[Stored items]

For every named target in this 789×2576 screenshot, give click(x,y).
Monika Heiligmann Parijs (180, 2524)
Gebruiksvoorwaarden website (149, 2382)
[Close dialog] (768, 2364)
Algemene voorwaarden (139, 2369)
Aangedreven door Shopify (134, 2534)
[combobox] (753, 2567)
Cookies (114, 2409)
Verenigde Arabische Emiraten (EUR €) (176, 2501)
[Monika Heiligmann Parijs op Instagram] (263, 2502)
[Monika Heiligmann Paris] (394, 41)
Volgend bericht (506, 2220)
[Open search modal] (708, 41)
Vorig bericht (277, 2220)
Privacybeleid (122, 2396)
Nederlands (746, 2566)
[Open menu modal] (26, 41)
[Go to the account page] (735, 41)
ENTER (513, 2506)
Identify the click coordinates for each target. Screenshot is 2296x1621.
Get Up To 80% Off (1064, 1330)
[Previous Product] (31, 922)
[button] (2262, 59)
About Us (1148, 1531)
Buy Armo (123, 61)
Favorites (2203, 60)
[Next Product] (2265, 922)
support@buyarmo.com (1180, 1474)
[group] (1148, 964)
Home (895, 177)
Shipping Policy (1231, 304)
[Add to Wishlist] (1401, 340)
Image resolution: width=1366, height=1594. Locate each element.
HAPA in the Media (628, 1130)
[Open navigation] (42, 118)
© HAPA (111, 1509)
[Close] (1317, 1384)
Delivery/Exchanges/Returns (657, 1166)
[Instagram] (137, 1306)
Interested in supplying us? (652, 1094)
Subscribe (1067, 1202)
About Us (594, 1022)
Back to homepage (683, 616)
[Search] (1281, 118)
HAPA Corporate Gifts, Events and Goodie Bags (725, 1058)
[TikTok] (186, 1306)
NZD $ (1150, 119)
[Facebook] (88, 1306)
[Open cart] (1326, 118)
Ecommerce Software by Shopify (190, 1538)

WHAT YOU WILL DO
When you reach the line with "[Next Product] (2265, 922)" in the records above, start writing out lines exactly, and stop once the line with "[TikTok] (186, 1306)" has been written; include nothing else.

EXERCISE RESPONSE
[Next Product] (2265, 922)
support@buyarmo.com (1180, 1474)
[group] (1148, 964)
Home (895, 177)
Shipping Policy (1231, 304)
[Add to Wishlist] (1401, 340)
Image resolution: width=1366, height=1594. Locate each element.
HAPA in the Media (628, 1130)
[Open navigation] (42, 118)
© HAPA (111, 1509)
[Close] (1317, 1384)
Delivery/Exchanges/Returns (657, 1166)
[Instagram] (137, 1306)
Interested in supplying us? (652, 1094)
Subscribe (1067, 1202)
About Us (594, 1022)
Back to homepage (683, 616)
[Search] (1281, 118)
HAPA Corporate Gifts, Events and Goodie Bags (725, 1058)
[TikTok] (186, 1306)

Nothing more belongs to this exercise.